Before you can find out who the secret crush is you have to agree to download an application that allows it to:

(photo: Fortinet)

  • Know who you are and access your information
  • Put a box in your profile (with their info, of course)
  • Place a link in your left-hand navigation
  • Publish stories in your news feed and mini feed
  • Place a link below the profile picture of any profile

Wow!

In other words, your Facebook page will instantly become the property of the bean counters at Zango and you will become a bonified spyware distributor in the process.

The folks over at Fortinet have posted a very good pictorial overview of this Zango worm process, so make sure to check it out.

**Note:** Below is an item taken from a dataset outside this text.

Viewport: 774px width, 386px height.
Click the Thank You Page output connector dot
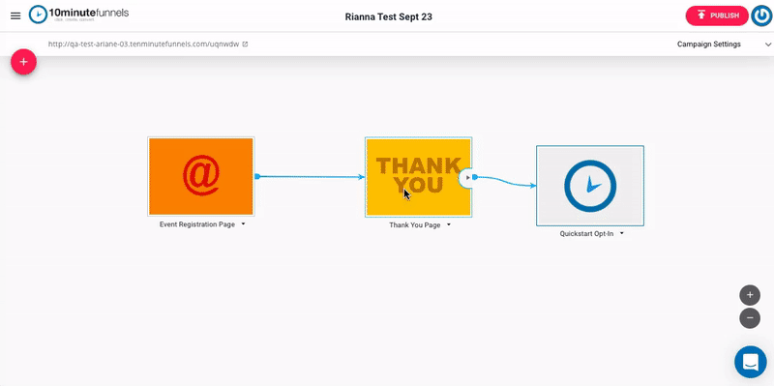tap(474, 177)
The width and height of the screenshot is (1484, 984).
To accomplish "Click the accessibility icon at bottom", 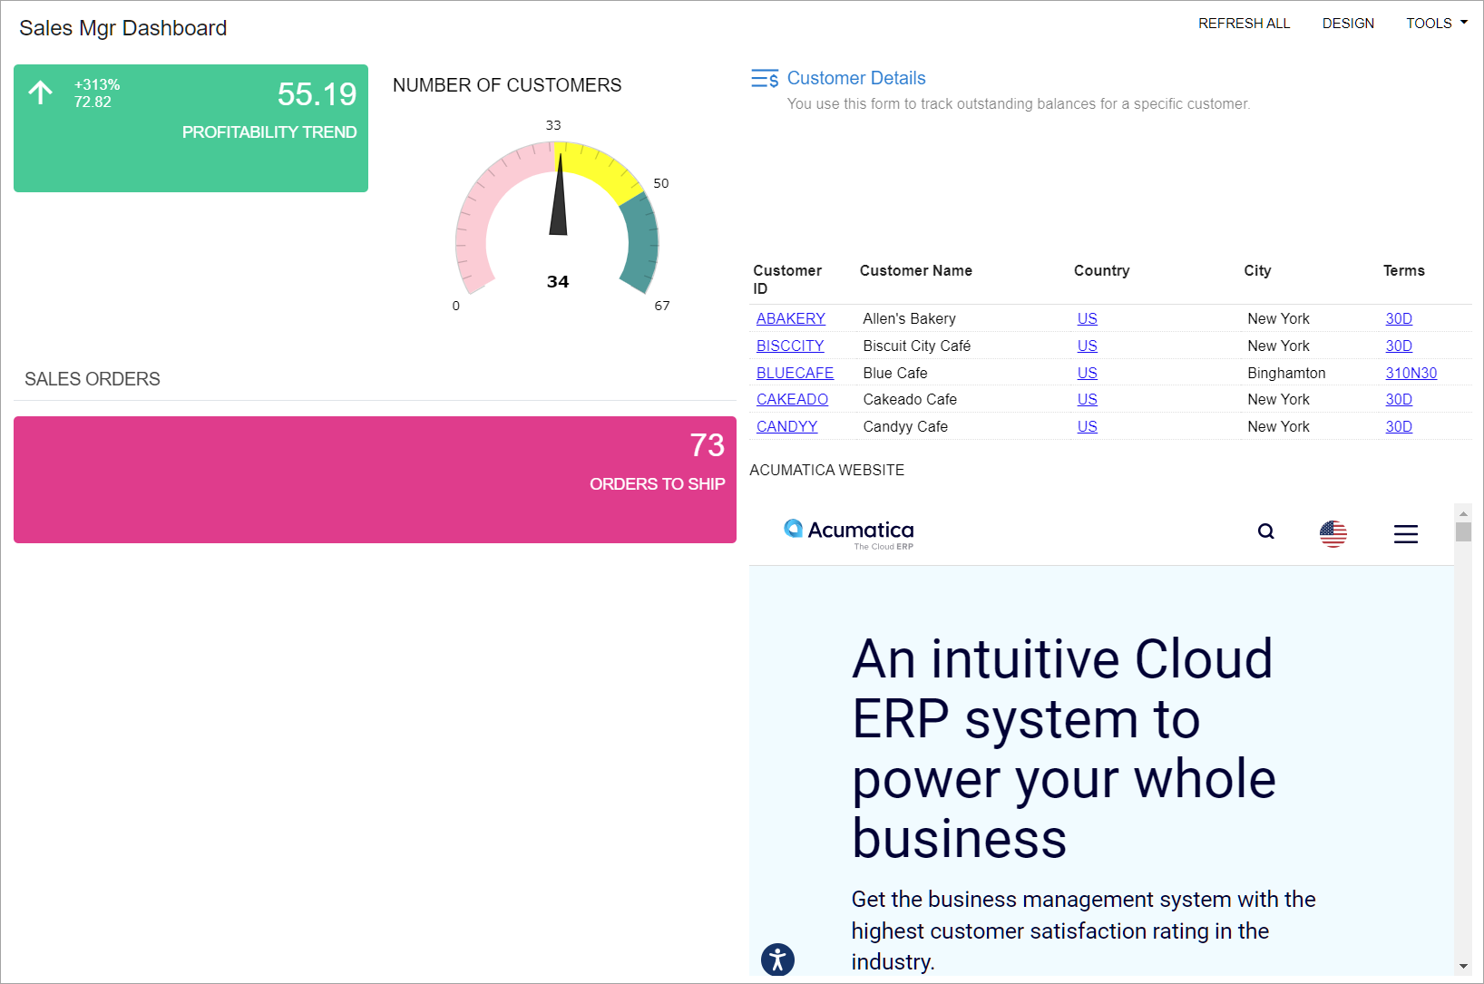I will pos(777,959).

As you know, Lavasoft's corporate ethics include working with these vendors, Zango included, to make social change in our industry. We have worked with Zango a few times directly and provided very specific guidelines for why the applications addressed are detected, and what it takes to develop the application so that it would not be considered invasive to consumers. But, time and time again they get caught in their own web.

Social network sites are great channels of borderless communications, but this is just another reminder to be careful out there!